Era um dia calmo, sem qualquer indício de que más notícias vinham em minha direção para partir minha vida em duas.
Eu tinha acabado de me acomodar no acampamento, tomava café com biscoitos – biscoitos doces sul-africanos. Estava a trabalho em um safári no delta do Okavango, em Botsuana, e depois de uma caminhada matinal, parei para fazer um balanço de tudo o que havia visto. O brilho reluzente de flores amarelas, babuínos em posição de lótus, pegadas de hipopótamo, pássaros verde-limão. Era uma manhã muito bonita.
Dois dias antes, nosso guia, Simon Byron, me trouxera até aqui com meu colega fotógrafo Felix Odell, cruzando canais pantanosos cobertos por plantas aquáticas. Estávamos nas profundezas de um pântano labiríntico, dormindo em tendas às margens de águas negras.

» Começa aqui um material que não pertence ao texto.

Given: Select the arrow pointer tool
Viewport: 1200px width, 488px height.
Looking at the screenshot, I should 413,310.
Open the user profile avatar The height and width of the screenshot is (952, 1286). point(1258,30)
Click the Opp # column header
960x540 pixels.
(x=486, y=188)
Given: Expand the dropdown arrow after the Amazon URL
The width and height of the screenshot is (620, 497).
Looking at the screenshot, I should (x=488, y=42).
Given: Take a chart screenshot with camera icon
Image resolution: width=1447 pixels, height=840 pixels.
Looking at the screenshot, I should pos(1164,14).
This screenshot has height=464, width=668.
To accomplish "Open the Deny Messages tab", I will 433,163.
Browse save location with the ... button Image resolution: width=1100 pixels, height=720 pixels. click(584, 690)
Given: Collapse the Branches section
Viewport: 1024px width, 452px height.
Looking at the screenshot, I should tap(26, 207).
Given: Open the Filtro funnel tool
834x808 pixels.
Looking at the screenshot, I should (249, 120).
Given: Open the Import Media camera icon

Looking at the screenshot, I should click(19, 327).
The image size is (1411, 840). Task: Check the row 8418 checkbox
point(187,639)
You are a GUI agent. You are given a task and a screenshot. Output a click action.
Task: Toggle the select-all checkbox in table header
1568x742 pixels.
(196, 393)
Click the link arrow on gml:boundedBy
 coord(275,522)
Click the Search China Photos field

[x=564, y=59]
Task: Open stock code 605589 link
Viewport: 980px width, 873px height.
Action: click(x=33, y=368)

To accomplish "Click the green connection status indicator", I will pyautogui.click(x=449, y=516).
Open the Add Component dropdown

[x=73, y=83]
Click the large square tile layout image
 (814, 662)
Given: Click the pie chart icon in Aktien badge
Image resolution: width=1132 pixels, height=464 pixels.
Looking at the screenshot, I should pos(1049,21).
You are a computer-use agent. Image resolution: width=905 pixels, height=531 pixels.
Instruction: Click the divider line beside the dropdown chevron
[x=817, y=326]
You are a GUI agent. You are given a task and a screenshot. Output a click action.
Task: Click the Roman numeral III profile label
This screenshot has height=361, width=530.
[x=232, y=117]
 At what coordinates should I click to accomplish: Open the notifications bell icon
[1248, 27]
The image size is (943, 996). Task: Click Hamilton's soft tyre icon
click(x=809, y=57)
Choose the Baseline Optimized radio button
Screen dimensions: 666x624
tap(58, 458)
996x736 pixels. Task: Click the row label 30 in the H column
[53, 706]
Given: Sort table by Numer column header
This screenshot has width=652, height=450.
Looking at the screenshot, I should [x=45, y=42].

Esta foi a segunda etapa de uma expedição de três partes pelo delta do Okavango. A primeira foi uma jornada confortável e emocionante que se estendia do amanhecer ao anoitecer em busca da singular vida selvagem da região. Era o fim da estação chuvosa, e os animais eram abundantes, estavam contentes em banhar-se na grama da primavera. Filhotes de elefantes e girafas balançavam ao lado de suas mães, e pequenos javalis saltitavam atrás de seus pais. A savana pulsava com vida, como se, em vez de água, sangue quente corresse pelas planícies inundadas. A única coisa que queria ver e não vi foi um leopardo, o predador mais furtivo de todos – e o que eu mais desejava ver em Botsuana.
A parte seguinte da jornada foi uma imersão no deserto intocado e, sem aparelhos eletrônicos para arruinar o silêncio, eu já sentia que minha alma estava se recuperando de alguma coisa. O cheiro de sálvia, jasmim e manjericão silvestres soprava pelos campos, e eu me perguntava se era algum tipo de narcótico, de tão profunda a minha sensação de calma.
Ruído distante
Byron disse ter ouvido um ruído distante de leopardo no começo da madrugada, mas era improvável que essas criaturas arredias passassem pelo acampamento ao ar livre. Eu tinha mais alguns dias em Botsuana, então não tinha pressa.
Mais tarde naquela manhã, Byron recebeu uma mensagem. Estávamos a dois aviões e um barco de distância de uma torre de celular, então um telefone via satélite era nosso único meio de comunicação. “Você precisa ligar para casa”, me disse baixinho. Em outra ocasião, eu teria sido tomada por uma fantasia mórbida, pelo medo de que algo tivesse acontecido com um dos meus filhos.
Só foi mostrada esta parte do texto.